Here is my experience - I live in Long Island - just moved there last month and barely know my way around (since I have been out of town most every weekend on mileage runs!) When I fly, if it happens that I will be flying to/from the office, I always take the cheapest and most reliable possible public transportation. If not, I go way out of my way to get my car to the airport. Even when it means getting up at 4 am, driving all the way to EWR, parking, storing my luggage, (or sometimes having to schlep it into the office and back again,) getting the bus into the office and then going back out later that day and so on. I have ended up paying $24/day for parking at LGA unless I can park at the Marriott and use their free shuttle for $13/day, so my three-day weekend would have cost $39 in parking.
I figured that a cab from LGA to my home would be less than this (stupid me, should have checked first!) so I decided to leave my car home, take the train in to the office as usual, then the bus to the airport later that day. I planned to use a cab to get home after my trip. Since my flight got in after midnight, the public buses weren't an option and it is a pain to have to drag all my stuff into Manhattan and back out to Long Island on the train that late anyway.
The first cabbie I got didn't seem to understand where I wanted to go - Baldwin, in Nassau County on the South Shore - so I told him to stop and I got my things and got out. I went back to the starter and got another cab. I got in, stupidly expecting a "reasonable", $30-$40 fare. The cabbie pulled out a book and showed me the fare, $104! I said, "NO WAY! I can take the train or a bus, let me out." He knew that I had just walked out of another cab and started saying, "well how much do you want to pay, we can make a deal." I said that I wouldn't be willing to pay more than $30 because "I drive it all the time and it is not that far!"
This late at night, I didn't feel like doing anything else so we agreed on $60. (He said, "this is half-off!" WHY? Because you have a book showing that it should be more? From where, New Jersey????) But I can imagine that other people wouldn't have been so mad and might have just agreed and been cheated, which is why I am writing this now.
Thank God I had some idea of how to get home and spend my spare time looking at maps, watching traffic reports to get an idea of how the roads are laid out and so on ... since, when he got on the Long Island Expressway - which I had to tell him to take - he didn't turn off on the Van Wyck. "Hmm, that's interesting, I would have taken the Van Wyck! Oh well, we can take the Cross-Island ..." I said. When he got to it, he passed by it too! I then asked him what his intended route was to be. He pretended not to hear me! Or to not understand me. We continued going east.
I asked a couple more times and finally he said that he was "waiting for the Baldwin exit " - for those of you that aren't from Long Island, there isn't one!

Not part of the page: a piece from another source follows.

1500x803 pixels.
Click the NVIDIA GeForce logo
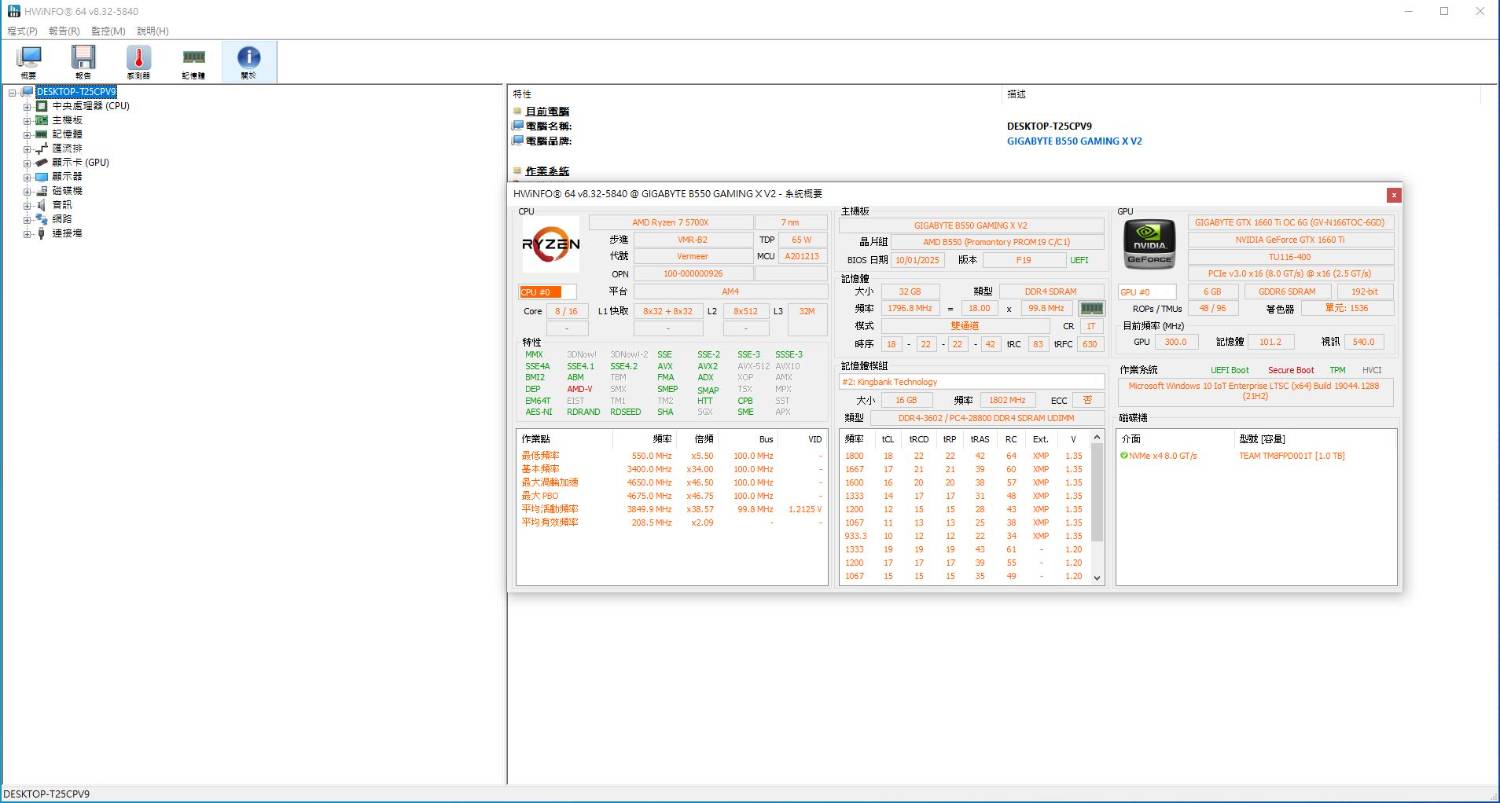click(1149, 244)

And by now we were too far north and had gone too far east of where I live. When we approached the Meadowbrook Parkway, I told him to take that. Since I have gotten lost on this road recently, I now know the exact numerical exit to take and was able to tell him this or we might have ended up on Jones Beach.

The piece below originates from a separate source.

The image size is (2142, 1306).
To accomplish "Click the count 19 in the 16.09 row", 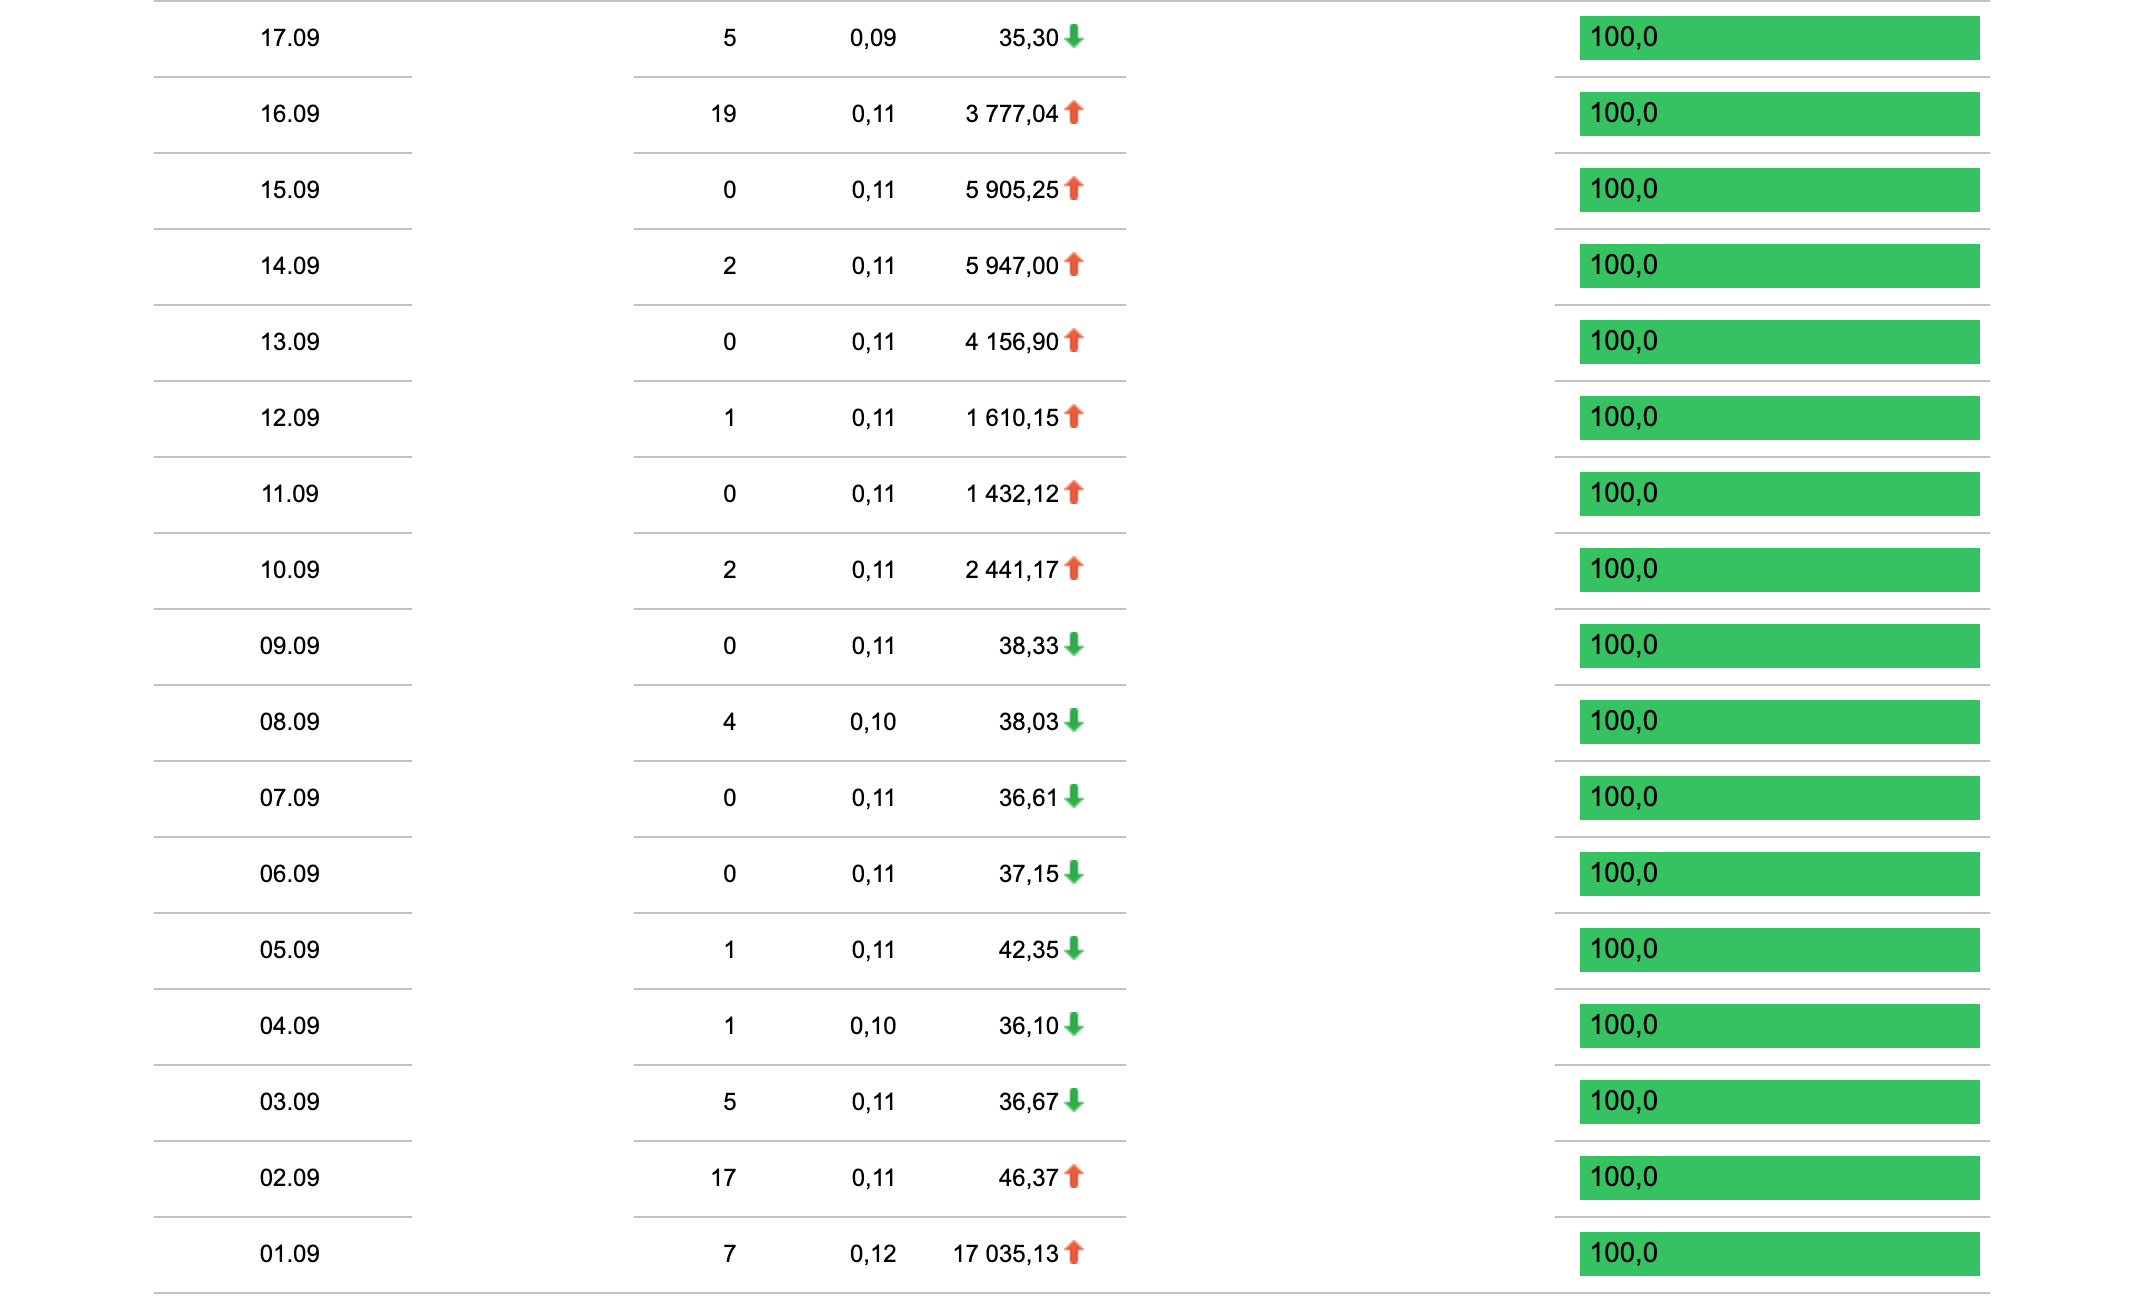I will pyautogui.click(x=724, y=114).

So the moral is, even though he knew that I was not a tourist - since I had exact directions and knew the roads - it didn't matter. Who knows where we would have ended up and when. I think that these cabbies are just experienced in taking people to Manhattan. Next time I will try the car service or go back to my former method of getting up at 4 am, driving to the airport ........ but remember, you *can* negotiate! And the price ended up right about where classic negotiating studies show it should - in the middle of the first price and counteroffer - $104, $30, middle is $67. I still think that this is a lousy price. His final explanation was that he "had" to charge so much since he was not allowed to pick anyone up on Long Island and would have to come back "empty" even though he said I was his last fare anyway and he was going to go home after. If he could find his way home from there.